■ ВЫБРАННЫЙ ОТРЫВОК ■
• • • • •
Журнал «Золотой Лев» № 111-112 - издание русской консервативной мысли

(www.zlev.ru)

 

А. Фоменко

 

США прежде были против расчленения России

В 20-е годы XX века[1]

Сегодня как-то забылись весьма важные события и тенденции в отношениях России и Америки. И мало кто помнит, что единственной силой, защищавшей целостность русской территории в самое тяжёлое время, был Государственный департамент Соединённых Штатов.

На протяжении всех лет русской Гражданской войны американская дипломатия сохраняла поразительную твердость в двух вопросах - непризнания правительства большевиков и сохранения территориальной целостности исторической России. Эту целостность Государственный департамент США защищал упорно и настойчиво, вопреки вроде бы очевидным материальным преимуществам сделки с большевиками.

 

За единую и неделимую!

 

Вопрос "единства и целостности территории" был для американцев не пустым звуком: слишком большую цену они заплатили в своё время за собственные единство и целостность. Государственный секретарь Колби 10 августа 1920 года так объяснял итальянскому послу барону Авеццане позицию своего ведомства в этом вопросе:

 

"Департамент продолжает быть настойчивым в своем отказе признавать прибалтийские государства в качестве независимых от России государств. Надежное и мудрое решение Русской проблемы, как нам представляется, не может быть достигнуто до того, как будет приведён в действие такой план, согласно которому все составные части русского народа будут в состоянии самым действенным образом рассмотреть взаимные нужды, политические и экономические, различных областей, составивших Императорскую Россию.

Такое решение является жизненно важным как для Европы, так и для Азии. Несмотря на то, что американское Правительство не видит сейчас возможности для быстрого достижения такого результата, оно не считает полезными какие-либо решения, предложенные какой-либо международной конференцией, если они предполагают признание в качестве независимых государств тех или иных группировок, обладающих той или иной степенью контроля над территориями, являвшимися частью Императорской России, их границ и взаимоотношений, так как это может нанести ущерб будущему России и прочному международному миру.

Намерения и действия такого рода должны быть признаны временными и, без сомнения, прекратятся, как только восстановленная Россия решительно возьмётся восстанавливать единство и целостность своей территории.
• • • • •
■ ЧТО СДЕЛАТЬ ■
[A] Кому, согласно отрывку о позиции США по целостности России, государственный секретарь Колби 10 августа 1920 года объяснял позицию своего ведомства?
[B] Допишите следующую часть отрывка о позиции США по целостности России, начиная сразу после его последнего предложения.
Данные никак не связаны с приведённым отрывком.

■ ФРАГМЕНТ ДАННЫХ ■
• • • • •
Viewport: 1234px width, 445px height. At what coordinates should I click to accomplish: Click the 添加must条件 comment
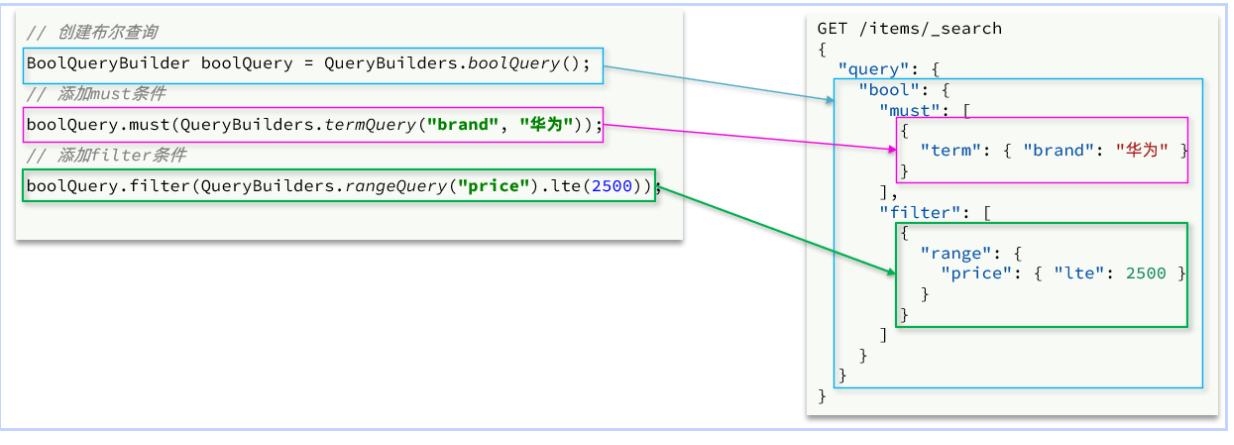(x=96, y=94)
• • • • •
■ ОТВЕТЫ ■
[A] Итальянскому послу барону Авеццане.

[B]
Тот факт, что советские вожди демонстрируют безразличие к определенным территориальным потерям, без сомнения объясняется их пропагандистским рвением в распространении их экономических и социальных воззрений. А также их пониманием того, что мир, полученный даже ценой территориальных потерь России, является для них лучшим средством пропаганды и интриг, а это оружие они предпочитают даже использованию военной силы".

 

В том же послании Бэйнбридж Колби говорил о том, что

 

"Соединённые Штаты сохраняют неослабевающую веру в русский народ, в его благородный нрав и в его будущее". И что его страна "уверена в том, что восстановленная, свободная и единая Россия снова займет своё ведущее положение в мире, присоединясь к другим свободным странам в деле поддержания мира и упорядоченного правосудия.

До того, как это время наступит, Соединённые Штаты осознают, что дружба и честь требуют, чтобы русские интересы были великодушно защищены. В соответствии с этими политическими декларациями Соединённые Штаты воздержались от поддержки решения Высшего совета [союзников] в Париже признать независимость так называемых республик Грузии и Азербайджана. В конце концов, с радостью признавая независимость Армении, Правительство Соединённых Штатов приняло ту точку зрения, что окончательное определение её границ не должно производиться без сотрудничества и согласия России. Россия причастна к этому не только потому, что значительная часть территории нового государства Армения, когда она будет определена, окажется принадлежащей в прошлом Российской Империи: одинаково важным представляется тот факт, что Армения обязана рассчитывать на добрую волю и дружескую защиту России, если она собирается быть независимой и свободной".

 

Неофициальный представитель советской России в США Людвиг Мартенс лишь 4 октября получил возможность изложить тому же барону Авеццане мнение Чичерина относительно этой ноты, столь последовательно защищавшей целостность бывшей Российской империи. И риторика наркома Чичерина была прямо противоположна риторике секретаря Колби.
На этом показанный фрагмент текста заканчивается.